Starting sometime next month, mortgage applicants will be able not only to obtain their so-called "FICO" scores from their loan officers, but also to go online to find out what specific factors in their credit profiles are affecting their scores.
Fair, Isaac and Co., the company that created the FICO scores used by virtually all major mortgage lenders to evaluate the creditworthiness of applicants, says it wants to "demystify" its controversial scoring process.
The company has been under siege by critics for refusing to allow consumers to obtain their scores. FICO scores can be particularly important to home mortgage borrowers because many lenders use them to accept or reject applications, and to set rates and fees.
FICO scores run from the 300s to above 900, and are generated through complex statistical models created by the company based on computer analyses of millions of consumers' credit histories. For years the company has prohibited lenders from releasing individual scores. Fair, Isaac's rationale has been that the scores by themselves are potentially confusing to ordinary consumers.

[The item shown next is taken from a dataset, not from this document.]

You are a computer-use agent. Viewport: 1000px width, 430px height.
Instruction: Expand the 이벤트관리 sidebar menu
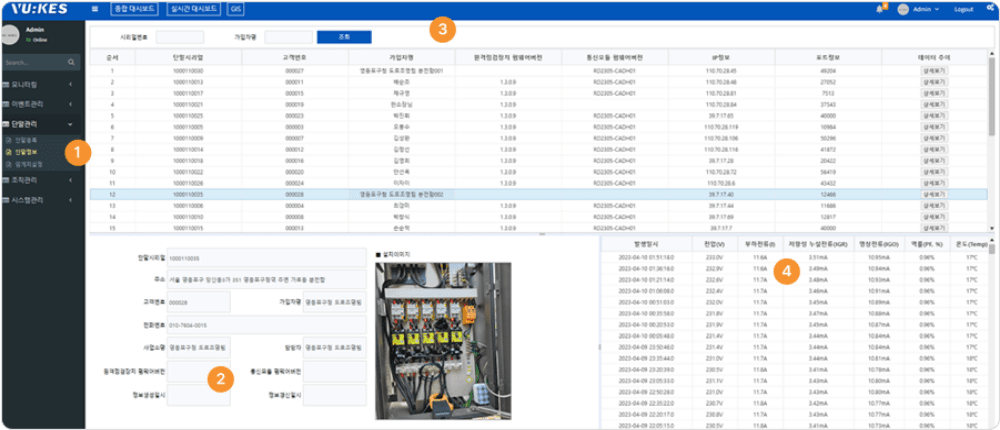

Though the online "score explanation service" won't be operational until mid to late July, Fair, Isaac already has opened up its heretofore tightly shut "black box" to the general public. On June 8, it posted for the first time ever on its Web site (www.fairisaac.com) details of the numerical weightings assigned to different credit-history factors used to develop FICO scores. For example, according to the Web site:
* 35 percent of your score is determined by the payment histories on your credit accounts, from Visa cards to department store and car loans. The model assigns greater weight to recent missed payments than late payments years ago.
* 30 percent of your FICO score is based on the amounts you owe creditors. This includes the total of what you owe on all your accounts, and whether you carry an unpaid balance on certain accounts like credit cards. Interestingly, the statistical model sometimes gives slightly higher scores to people who show an unpaid balance on a credit card, with no late payments, than to those who run no balances.